→ **DATA PROVIDED**
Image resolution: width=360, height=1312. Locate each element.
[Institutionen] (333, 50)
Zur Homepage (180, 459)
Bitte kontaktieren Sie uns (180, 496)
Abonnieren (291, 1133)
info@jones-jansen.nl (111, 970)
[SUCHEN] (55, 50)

---

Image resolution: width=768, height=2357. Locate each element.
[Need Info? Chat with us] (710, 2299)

→ **WORK TO COMPLETE**
Among the entries above, the lines between the ones containing "Image resolution: width=360, height=1312." and "[SUCHEN] (55, 50)", inclusive, are to be transcribed exactly. No other line is to be given.

→ **ANSWER**
Image resolution: width=360, height=1312. Locate each element.
[Institutionen] (333, 50)
Zur Homepage (180, 459)
Bitte kontaktieren Sie uns (180, 496)
Abonnieren (291, 1133)
info@jones-jansen.nl (111, 970)
[SUCHEN] (55, 50)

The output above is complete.